Le problème, c’est que depuis deux ans, Rakuten Europe n’avait pas d’activité effective. Elle ne se réveille que pour le rachat de PriceMinister. Mais du coup, cela pose la question du devenir de PriceMinister. Dans un article d’eco89, son PDG Pierre Kosciusko-Morizet explique que l’ambition de son site de vente en ligne, associé à Rakuten, c’est de devenir leader en Europe. Cette expansion, elle se fera depuis la France ou depuis le Luxembourg?

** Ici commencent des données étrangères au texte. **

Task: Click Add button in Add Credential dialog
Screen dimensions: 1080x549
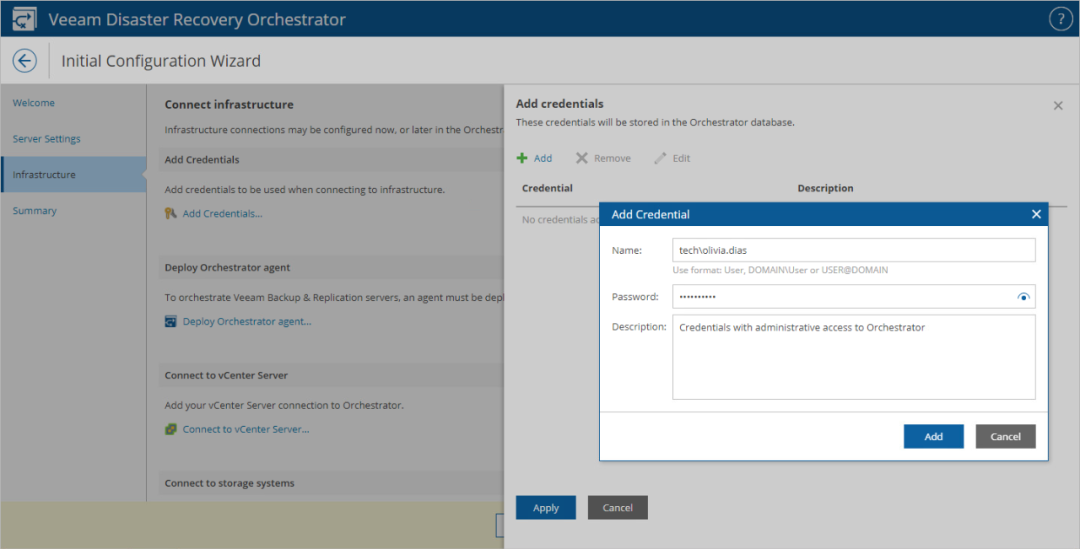Action: 933,436
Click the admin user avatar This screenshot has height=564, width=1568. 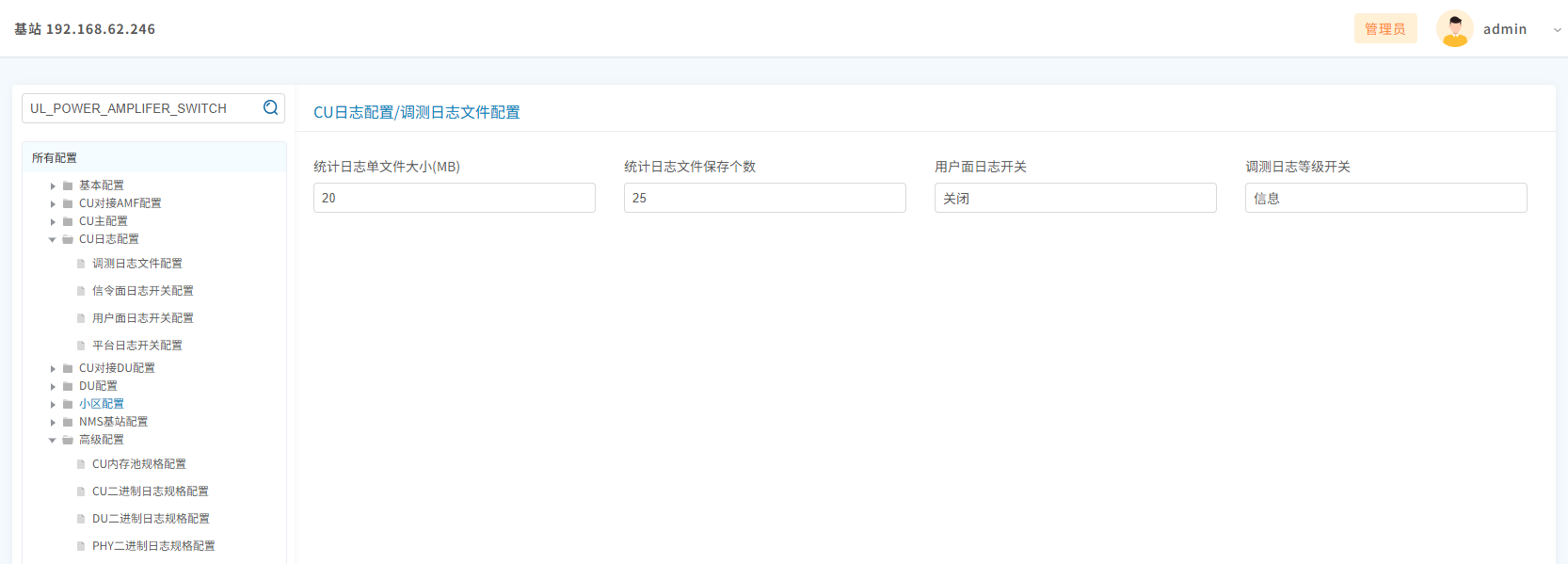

Le Grand-Duché est beaucoup plus avantageux que la France pour le commerce en ligne. Premier atout de taille (qui, certes,  ne durera pas): la TVA. Elle est de 15% ici, contre 19,6% en France, 19% en Allemagne ou 21% en Belgique. C’est cette différence de taux qui a incité des sociétés comme eBay ou Amazon à installer leurs sièges européens au Luxembourg.  Si PriceMinister veut vendre partout en Europe, il a intérêt à facturer ses produits depuis le Grand-Duché. Bon, une directive européenne va changer la donne puisque, en 2015, la TVA appliquée pour un achat en ligne sera celui de pays de résidence de l’acheteur (enfin, il y aura une période de transition jusqu’en 2019).

Pour garder une longueur d’avance après 2015, le Luxembourg a modifié sa législation sur le commerce en ligne en 2008 (tiens, l’année où Rakuten s’est installé au Luxembourg): il a exonéré de taxe à hauteur de 80% les revenus issus d’un site internet.  Cela ne compense sans doute pas l’avantage actuel de la TVA mais cela fait une grosse différence pour un site internet à l’envergure européenne.

Dans l’article d’Eco89, Pierre Kosciusko-Morizet précise aussi que le développement de la société se fera de manière organique, ce qui veut dire que PriceMinister s’attaquera à de nouveaux marchés, ou par acquisition. Jusqu’à présent, Rakuten a privilégié une croissance par acquisition (c’est d’ailleurs le cas avec PriceMinister). J’ai du mal à ne pas penser qu’il va continuer à faire de même.

Le PDG du site français rassure en disant qu’il restera au moins cinq ans à la tête du site. Il précise également que PriceMinister restera français, c’est même son modèle: un site internet local pour un marché local, à l’opposé du modèle américain « one fits all » (eBay). Mais si on privilégie un modèle local, pour chaque pays, on aura plutôt tendance à se rapprocher d’un site internet local quand on s’intéresse à un nouveau pays, non?

Bref, j’attends de voir ce que va devenir PriceMinister. Surtout que je vois mal le Luxembourg passer à côté de l’aubaine: Rakuten lance son offensive en Europe, via sa filiale luxembourgeoise, c’est le moment de transformer ses ambitions sur le commerce électronique en réalité concrète.